Dünyada son otuz yıldır yaşanan hızlı değişime bağlı olarak geleneksel kamu yönetimi anlayışı terk edilmiştir. Yerini yeni yönetim tekniklerinin uygulandığı, işletme yönetiminin benimsediği genelde prensipleri uygulamaya çalışan “yeni bir yönetim anlayışı”na bırakmıştır. Tarımda bu yeni anlayışın merkezinde paydaş-müşteri odaklı düşünce yapısı benimsenmektedir. Bu anlayışın bir yansıması stratejik planlama süreci ile kuruluşlar; planlı hizmet sunumu, politika oluşturma, paydaş-müşteri talepleri doğrultusunda katılımcı yöntemlerle amaç ve hedefler belirleme ve uygulamayı etkili bir şekilde izleyip değerlendirerek hesap verebilirliği sağlamaya yönelik çalışmalarda bulunmaktır.

Ülkemizde kamu idareleri kamu kaynaklarının etkili, ekonomik ve verimli bir şekilde elde edilmesi ve kullanılmasını, hesap verebilirliği ve mali saydamlığı sağlamak üzere orta ve uzun vadeli amaçlarını, temel ilke ve politikalarını, hedef ve önceliklerini, performans ölçütlerini, bunlara ulaşmak için izlenecek yöntemler ile kaynak dağılımlarını içeren stratejik planlar yapılmalıdır.
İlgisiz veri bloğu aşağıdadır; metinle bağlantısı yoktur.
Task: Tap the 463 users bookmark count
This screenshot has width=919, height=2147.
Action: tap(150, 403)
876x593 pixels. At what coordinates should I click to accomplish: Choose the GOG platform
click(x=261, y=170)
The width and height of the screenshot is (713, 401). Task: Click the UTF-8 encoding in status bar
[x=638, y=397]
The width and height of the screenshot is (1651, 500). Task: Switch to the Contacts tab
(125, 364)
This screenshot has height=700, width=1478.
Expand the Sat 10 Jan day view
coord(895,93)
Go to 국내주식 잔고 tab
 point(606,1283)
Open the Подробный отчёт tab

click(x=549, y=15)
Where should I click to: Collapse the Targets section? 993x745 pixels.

Dolayısıyla Tarım Bakanlığının bütün birimleri işlerini, stratejilerini ve çalışma konularını belirlerken paydaşlarıyla birlikte düzenli olarak bir araya gelmeli ve aksiyon alanlarını birlikte belirlemelidir.

Düzenli oluşturulacak kurumsal resmi bir yapı altında periyodik olarak alt komisyonlarla yapılmalıdır. Yılın belirli dönemlerinde periyodik olarak bütün ilgili kurumlar sadece tarım ve orman çalıştaylarıyla, şuralarıyla değil sistematik olarak Tarım Bakanlığının farklı birimleri paydaşlarla bir araya gelip çalışma konularını ve stratejilerini birlikte belirlemelidir. Ancak bu çalışmalarla sahada uygulamaya aktarılabilecek çıktılar elde edilebilir. Örneğin müşteri odaklı Ar-Ge çalışmaları, uygulama esaslı Ar-Ge çalışmaları gibi. TAGEM kendi paydaşlarıyla-müşterileriyle görüşerek araştırma konularını belirlemelidir. Dolaysıyla Tarım Bakanlığı bünyesindeki tüm genel müdürlükler paydaşlarından aldıkları verilerle kendilerini hep güncel tutacaklar, sahadaki sorunlara hâkim olacaklar ve bu sorunlara çözüm üretebilecek çalışmalar yapabileceklerdir.

Bu yönde TAGEM’in paydaşlarını-müşterilerini üç kategoriye ayırıp açıklamakta fayda var diye düşünüyorum. Kamu, özel sektör ve sivil toplum kuruluşları (STK) TAGEM’in paydaşları-müşterileridir. Aslında Tarım Bakanlığının altındaki kurum ve kuruluşların hepsi TAGEM’in paydaşları- müşterileridir. Bu kurum ve kuruluşlarla da çalışmalar yapabilir. Tarım ve Orman Bakan Yardımcısı Sayın Ayşe Ayşin Işıkgece’nin İstanbul saha çalışmasında, “Damla Sulama Yöntemi ile Yeni Çeltik Sahaları Oluşturma Projesi” bu konuya çok güzel bir örnektir. Ayşin Hanım’ın son İstanbul saha çalışmasında, kamu, özel sektör ve çiftçi ziyaretlerinde gözlemlediğim, Bakanlık birimlerine “Katılımcılık, müşteri odaklı çalışmalar ve paydaşların-müşterilerin görüşlerinin alınmasının önemini dolaylı olarak hissettirmiş olmasıdır.”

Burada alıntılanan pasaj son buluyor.